PROTACs (proteolysis targeting chimeras) are widely regarded as a promising new modality for therapeutic intervention.
PROTAC molecules are typically around 1 kDa in size and often combine two (precursor) molecules with mediocre physicochemical properties (high LogP, low solubility). As a result, the synthesis, analysis, and purification of these compounds can be more challenging than that of traditional small-molecule ligands. Moreover, evidence is emerging that the linker plays the dominant role in PROTAC efficiency & selectivity, and we believe that a parallel approach to producing a large set of linkers will be key to PROTAC’s success.
To address these features, we have developed a modular chemistry toolbox, in which different linking strategies are combined with optimized analytical routines. We have:
- A selection of E3 ligands (VHL and a series of CRBN analogs);
- A set of alkyl and PEG linkers with different lengths and composition;
- Established chemistry to connect these linkers to the E3 ligands, using a variation of couplings;
- Established chemistry to couple the linkers to the target ligand.
This approach allows for the rapid assembly of a comprehensive set of different PROTAC molecules for any new target.
We can support your multiparameter medicinal chemistry optimization even further with our in vitro ADME profiling platform.
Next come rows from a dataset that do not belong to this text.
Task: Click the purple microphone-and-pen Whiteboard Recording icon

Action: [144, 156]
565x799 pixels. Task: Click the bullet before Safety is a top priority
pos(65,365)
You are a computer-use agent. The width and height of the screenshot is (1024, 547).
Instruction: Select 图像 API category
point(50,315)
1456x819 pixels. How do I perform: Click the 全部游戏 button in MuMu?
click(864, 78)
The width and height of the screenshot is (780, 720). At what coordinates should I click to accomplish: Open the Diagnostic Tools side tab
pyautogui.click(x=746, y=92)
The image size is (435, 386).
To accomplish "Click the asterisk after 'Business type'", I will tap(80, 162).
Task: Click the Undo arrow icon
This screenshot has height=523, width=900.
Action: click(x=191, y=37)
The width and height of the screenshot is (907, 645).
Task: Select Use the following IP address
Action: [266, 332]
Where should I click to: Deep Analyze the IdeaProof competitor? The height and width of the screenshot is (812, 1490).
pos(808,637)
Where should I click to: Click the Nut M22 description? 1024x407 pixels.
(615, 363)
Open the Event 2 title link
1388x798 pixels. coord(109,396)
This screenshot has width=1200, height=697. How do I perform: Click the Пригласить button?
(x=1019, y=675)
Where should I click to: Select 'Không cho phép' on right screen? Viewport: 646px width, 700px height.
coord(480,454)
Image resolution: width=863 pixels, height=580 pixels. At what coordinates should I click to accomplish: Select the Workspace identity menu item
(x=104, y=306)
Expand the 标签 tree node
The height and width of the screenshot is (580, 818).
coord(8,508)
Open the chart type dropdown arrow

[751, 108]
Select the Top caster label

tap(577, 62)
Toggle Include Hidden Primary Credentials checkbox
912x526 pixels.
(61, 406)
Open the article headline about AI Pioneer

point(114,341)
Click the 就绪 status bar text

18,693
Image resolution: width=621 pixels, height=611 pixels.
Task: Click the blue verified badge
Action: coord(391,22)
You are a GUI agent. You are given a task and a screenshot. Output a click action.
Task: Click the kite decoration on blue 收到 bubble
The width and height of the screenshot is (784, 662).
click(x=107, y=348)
The following assays are available in house, with further systems either being brought online or sourced via third parties:
- Kinetic solubility (LC-UV)
- Thermodynamic solubility
- Lipophilicity (ElogD)
- Chemical stability
- PAMPA (parallel artificial membrane permeability assay);
- Plasma stability
- Microsomal and hepatocyte stability from different species.
- Metabolite identification using high-resolution mass spectrometry (Q Exactive Orbitrap, Thermo)
- CYP inhibition screening studies to determine possible drug interactions of compounds (CYPs 1A2, 2B6, 2C8, 2C9, 2C19, 2D6, 2E1, 3A4)
Our in vitro ADME department also serves as a stand-alone contract research laboratory, where we offer tailor-made assays. In vivo facilities are available as part of our integrated drug discovery services from high-quality third parties under a single contract with us.